Religieuse en monde éducatif
"Etre" ou "faire" ? Ce vieux dualisme ne trouve sa solution que dans la pratique de l’amour, qui est l’un et l’autre à la fois. Sœur Madeleine Solassol, religieuse et chef d’établissement scolaire, en témoigne.
Si l’on me presse de dire ce qui fait l’unité entre vocation et travail, je répondrai spontanément, "l’Amour" : il fait rejoindre dans un même mouvement Dieu et les autres. En parcourant du regard près de quarante ans dans la mission éducative, comme professeur puis comme chef d’établissement, je vais essayer de dire comment la prière est devenue une attitude intérieure d’accueil dans les diverses circonstances de ma vie d’enseignante, un "chemin d’unification".
Il est vrai qu’à mes débuts dans la vie religieuse je voyais mal comment consacrer du temps à mon travail professionnel sans sacrifier ma relation à Dieu. L’activité absorbait mes forces vives, il en résultait une certaine insatisfaction. La tension entre les exigences du métier et le désir de prier, tout à fait inconfortable, m’obligeait à trouver une ou des réponses.
Comme pour beaucoup de religieuses de ma génération, nos journées étaient strictement programmées, rythmées par l’alternance prière / travail. Professeur de français et d’espagnol, je passais beaucoup de temps à la préparation des cours, à la formation permanente dans ces deux disciplines. J’avais l’impression que je n’en finissais jamais. Les corrections occupaient la majeure partie du temps qui restait. N’étais-je pas en train de grignoter les heures que j’aurais dû consacrer au Seigneur ? Je me préoccupais d’acquérir la compétence à laquelle les enfants avaient droit ; en outre je veillais à la qualité des relations avec ces adolescentes. Je me souciais de les accueillir lorsqu’elles souhaitaient me confier leurs problèmes personnels ou familiaux. Je me voulais entièrement disponible. Aussi je donnais l’impression d’être surmenée, et très extériorisée.
A la faveur des retraites annuelles, des temps forts de reprise, dans une prière prolongée j’ai mieux compris que la contradiction n’était qu’apparente. J’étais invitée à porter un regard de foi sur cette activité que je ne pouvais fuir. Me donner pleinement à ma tâche en fidélité à l’esprit de l’Institut, maintenir le lien avec ma communauté, plus tard avec les Religieuses en Mission Educative (RME), lire les passages de Dieu dans nos vies, telle était l’orientation que j’allais prendre. A travers la mission d’éducation, il était possible de vivre pleinement ma vocation. Mieux que cela, la mission apostolique induisait une pédagogie et celle-ci donnait forme à ma manière de vivre les vœux, à ma prière, à ma présence en communauté. La mise en œuvre d’une pédagogie de l’intelligence est une manière de rejoindre Dieu créateur, dans son projet pour l’homme. La tâche humaine d’éducation est une tâche spirituelle. Ainsi découvrir les méandres du cœur humain dans le théâtre de Racine, goûter à la beauté d’un poème de Baudelaire, jouir de la rigueur d’un raisonnement mathématique, permettent l’accès à la transcendance par le dépassement de ses limites ; ce sont autant de démarches intellectuelles qui peuvent amener à poser la question du sens, donc la question sur Dieu.
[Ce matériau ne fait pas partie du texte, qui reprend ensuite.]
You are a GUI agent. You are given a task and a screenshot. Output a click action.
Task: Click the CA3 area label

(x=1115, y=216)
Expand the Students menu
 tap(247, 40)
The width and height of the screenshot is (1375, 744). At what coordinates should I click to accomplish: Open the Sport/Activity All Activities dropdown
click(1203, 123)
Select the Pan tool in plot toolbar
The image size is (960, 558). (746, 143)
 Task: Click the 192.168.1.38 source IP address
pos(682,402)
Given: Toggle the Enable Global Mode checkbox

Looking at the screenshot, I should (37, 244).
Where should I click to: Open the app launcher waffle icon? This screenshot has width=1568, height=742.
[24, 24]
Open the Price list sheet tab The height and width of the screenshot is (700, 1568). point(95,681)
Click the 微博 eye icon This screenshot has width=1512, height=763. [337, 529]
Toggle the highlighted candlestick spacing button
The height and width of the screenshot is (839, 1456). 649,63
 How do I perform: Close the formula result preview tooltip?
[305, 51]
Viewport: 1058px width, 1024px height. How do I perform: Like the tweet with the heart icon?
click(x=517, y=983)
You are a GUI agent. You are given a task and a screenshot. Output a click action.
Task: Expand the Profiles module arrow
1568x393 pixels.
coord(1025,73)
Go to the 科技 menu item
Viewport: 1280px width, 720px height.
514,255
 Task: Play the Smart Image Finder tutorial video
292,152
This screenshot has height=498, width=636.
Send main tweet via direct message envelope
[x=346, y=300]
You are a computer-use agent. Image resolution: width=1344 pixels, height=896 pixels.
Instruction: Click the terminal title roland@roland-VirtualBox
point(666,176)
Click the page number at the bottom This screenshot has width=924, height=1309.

Faire la vérité dans l’acquisition du savoir oriente vers la recherche de la vérité. Etre témoin de l’éveil de l’intelligence, expérience renouvelée chaque année, est un bonheur dont il faut rendre grâces, car c’est être témoin de l’action de Dieu prodigue de ses dons. Un climat de liberté, le respect des différences facilitent la relation alors l’expression "communauté éducative" prend tout son sens et devient possible la rencontre personnelle et communautaire de Jésus-Christ.
Il est des moments que j’oserai dire privilégiés pour la rencontre de Dieu dans la fonction d’un chef d’établissement. Lorsqu’on est témoin de conversions, d’actes de solidarité, on peut parler de visites du Seigneur "Leurs yeux s’ouvrirent et ils le reconnurent". Passages de Dieu dans les heures sombres des conflits, des contestations, des critiques.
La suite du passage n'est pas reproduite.